IL PROBLEMA —
Riscrivi tutte le voci seguenti sostituendo "Identify the location of" con "Find the position of" e lasciando invariato tutto il resto.

[Voci]

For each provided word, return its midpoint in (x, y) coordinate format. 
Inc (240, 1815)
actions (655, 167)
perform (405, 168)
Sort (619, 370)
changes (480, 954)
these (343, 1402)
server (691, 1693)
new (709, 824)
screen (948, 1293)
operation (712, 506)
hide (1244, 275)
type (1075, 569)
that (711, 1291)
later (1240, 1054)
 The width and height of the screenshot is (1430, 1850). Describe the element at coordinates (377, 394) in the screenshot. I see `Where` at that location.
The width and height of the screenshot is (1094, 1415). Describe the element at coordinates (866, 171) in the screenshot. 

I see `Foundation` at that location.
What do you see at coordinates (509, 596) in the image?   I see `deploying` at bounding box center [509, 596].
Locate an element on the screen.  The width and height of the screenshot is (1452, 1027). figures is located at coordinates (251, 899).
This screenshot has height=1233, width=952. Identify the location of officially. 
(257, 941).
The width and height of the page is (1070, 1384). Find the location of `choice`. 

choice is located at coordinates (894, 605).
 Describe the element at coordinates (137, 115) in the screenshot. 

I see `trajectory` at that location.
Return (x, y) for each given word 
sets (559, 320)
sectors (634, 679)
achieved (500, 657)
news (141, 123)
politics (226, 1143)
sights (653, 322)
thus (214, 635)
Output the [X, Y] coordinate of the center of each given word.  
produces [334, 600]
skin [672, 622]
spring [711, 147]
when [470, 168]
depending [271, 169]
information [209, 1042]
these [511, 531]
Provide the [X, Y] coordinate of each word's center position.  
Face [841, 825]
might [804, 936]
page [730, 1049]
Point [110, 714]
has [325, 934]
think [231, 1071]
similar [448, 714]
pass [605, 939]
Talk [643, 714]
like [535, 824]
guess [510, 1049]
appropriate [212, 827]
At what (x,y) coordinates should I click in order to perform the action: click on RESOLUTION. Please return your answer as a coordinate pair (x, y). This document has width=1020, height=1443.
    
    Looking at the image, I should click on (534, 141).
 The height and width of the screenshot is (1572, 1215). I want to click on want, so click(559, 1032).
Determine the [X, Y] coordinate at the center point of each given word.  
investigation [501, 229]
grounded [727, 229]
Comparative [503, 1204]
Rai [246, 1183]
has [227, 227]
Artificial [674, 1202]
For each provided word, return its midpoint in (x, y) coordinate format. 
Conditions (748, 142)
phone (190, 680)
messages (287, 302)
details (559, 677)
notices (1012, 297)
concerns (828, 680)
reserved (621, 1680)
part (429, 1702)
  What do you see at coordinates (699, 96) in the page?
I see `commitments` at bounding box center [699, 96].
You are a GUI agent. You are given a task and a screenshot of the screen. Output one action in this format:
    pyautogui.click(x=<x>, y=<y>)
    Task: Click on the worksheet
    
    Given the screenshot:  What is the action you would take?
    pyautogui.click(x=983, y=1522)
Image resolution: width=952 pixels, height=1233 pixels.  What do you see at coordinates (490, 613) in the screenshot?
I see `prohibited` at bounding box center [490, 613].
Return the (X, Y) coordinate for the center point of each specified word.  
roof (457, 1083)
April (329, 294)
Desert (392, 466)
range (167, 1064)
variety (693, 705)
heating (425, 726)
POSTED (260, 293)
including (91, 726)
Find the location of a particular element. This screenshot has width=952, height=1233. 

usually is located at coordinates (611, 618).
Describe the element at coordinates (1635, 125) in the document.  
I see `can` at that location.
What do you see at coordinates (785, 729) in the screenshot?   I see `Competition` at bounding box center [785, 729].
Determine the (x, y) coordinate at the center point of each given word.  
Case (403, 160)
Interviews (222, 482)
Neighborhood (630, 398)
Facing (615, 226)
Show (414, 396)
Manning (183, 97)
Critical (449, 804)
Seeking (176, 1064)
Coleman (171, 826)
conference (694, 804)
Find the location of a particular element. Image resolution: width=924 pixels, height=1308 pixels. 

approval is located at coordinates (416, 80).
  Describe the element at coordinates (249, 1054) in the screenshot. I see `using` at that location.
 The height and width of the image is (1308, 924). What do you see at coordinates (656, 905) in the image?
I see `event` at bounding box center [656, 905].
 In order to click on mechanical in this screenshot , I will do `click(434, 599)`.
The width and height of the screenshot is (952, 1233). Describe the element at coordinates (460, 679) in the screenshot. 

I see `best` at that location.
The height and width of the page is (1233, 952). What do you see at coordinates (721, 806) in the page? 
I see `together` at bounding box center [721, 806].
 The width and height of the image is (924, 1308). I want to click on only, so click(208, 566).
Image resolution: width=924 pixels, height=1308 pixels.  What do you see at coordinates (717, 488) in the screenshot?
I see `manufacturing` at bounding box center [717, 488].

RISPOSTA ATTESA —
For each provided word, return its midpoint in (x, y) coordinate format. 
Inc (240, 1815)
actions (655, 167)
perform (405, 168)
Sort (619, 370)
changes (480, 954)
these (343, 1402)
server (691, 1693)
new (709, 824)
screen (948, 1293)
operation (712, 506)
hide (1244, 275)
type (1075, 569)
that (711, 1291)
later (1240, 1054)
 The width and height of the screenshot is (1430, 1850). Describe the element at coordinates (377, 394) in the screenshot. I see `Where` at that location.
The width and height of the screenshot is (1094, 1415). Describe the element at coordinates (866, 171) in the screenshot. 

I see `Foundation` at that location.
What do you see at coordinates (509, 596) in the image?   I see `deploying` at bounding box center [509, 596].
Locate an element on the screen.  The width and height of the screenshot is (1452, 1027). figures is located at coordinates (251, 899).
This screenshot has height=1233, width=952. Find the position of officially. 
(257, 941).
The width and height of the page is (1070, 1384). Find the location of `choice`. 

choice is located at coordinates (894, 605).
 Describe the element at coordinates (137, 115) in the screenshot. 

I see `trajectory` at that location.
Return (x, y) for each given word 
sets (559, 320)
sectors (634, 679)
achieved (500, 657)
news (141, 123)
politics (226, 1143)
sights (653, 322)
thus (214, 635)
Output the [X, Y] coordinate of the center of each given word.  
produces [334, 600]
skin [672, 622]
spring [711, 147]
when [470, 168]
depending [271, 169]
information [209, 1042]
these [511, 531]
Provide the [X, Y] coordinate of each word's center position.  
Face [841, 825]
might [804, 936]
page [730, 1049]
Point [110, 714]
has [325, 934]
think [231, 1071]
similar [448, 714]
pass [605, 939]
Talk [643, 714]
like [535, 824]
guess [510, 1049]
appropriate [212, 827]
At what (x,y) coordinates should I click in order to perform the action: click on RESOLUTION. Please return your answer as a coordinate pair (x, y). This document has width=1020, height=1443.
    
    Looking at the image, I should click on (534, 141).
 The height and width of the screenshot is (1572, 1215). I want to click on want, so click(559, 1032).
Determine the [X, Y] coordinate at the center point of each given word.  
investigation [501, 229]
grounded [727, 229]
Comparative [503, 1204]
Rai [246, 1183]
has [227, 227]
Artificial [674, 1202]
For each provided word, return its midpoint in (x, y) coordinate format. 
Conditions (748, 142)
phone (190, 680)
messages (287, 302)
details (559, 677)
notices (1012, 297)
concerns (828, 680)
reserved (621, 1680)
part (429, 1702)
  What do you see at coordinates (699, 96) in the page?
I see `commitments` at bounding box center [699, 96].
You are a GUI agent. You are given a task and a screenshot of the screen. Output one action in this format:
    pyautogui.click(x=<x>, y=<y>)
    Task: Click on the worksheet
    
    Given the screenshot:  What is the action you would take?
    pyautogui.click(x=983, y=1522)
Image resolution: width=952 pixels, height=1233 pixels.  What do you see at coordinates (490, 613) in the screenshot?
I see `prohibited` at bounding box center [490, 613].
Return the (X, Y) coordinate for the center point of each specified word.  
roof (457, 1083)
April (329, 294)
Desert (392, 466)
range (167, 1064)
variety (693, 705)
heating (425, 726)
POSTED (260, 293)
including (91, 726)
Find the location of a particular element. This screenshot has width=952, height=1233. 

usually is located at coordinates (611, 618).
Describe the element at coordinates (1635, 125) in the document.  
I see `can` at that location.
What do you see at coordinates (785, 729) in the screenshot?   I see `Competition` at bounding box center [785, 729].
Determine the (x, y) coordinate at the center point of each given word.  
Case (403, 160)
Interviews (222, 482)
Neighborhood (630, 398)
Facing (615, 226)
Show (414, 396)
Manning (183, 97)
Critical (449, 804)
Seeking (176, 1064)
Coleman (171, 826)
conference (694, 804)
Find the location of a particular element. Image resolution: width=924 pixels, height=1308 pixels. 

approval is located at coordinates (416, 80).
  Describe the element at coordinates (249, 1054) in the screenshot. I see `using` at that location.
 The height and width of the image is (1308, 924). What do you see at coordinates (656, 905) in the image?
I see `event` at bounding box center [656, 905].
 In order to click on mechanical in this screenshot , I will do `click(434, 599)`.
The width and height of the screenshot is (952, 1233). Describe the element at coordinates (460, 679) in the screenshot. 

I see `best` at that location.
The height and width of the page is (1233, 952). What do you see at coordinates (721, 806) in the page? 
I see `together` at bounding box center [721, 806].
 The width and height of the image is (924, 1308). I want to click on only, so click(208, 566).
Image resolution: width=924 pixels, height=1308 pixels.  What do you see at coordinates (717, 488) in the screenshot?
I see `manufacturing` at bounding box center [717, 488].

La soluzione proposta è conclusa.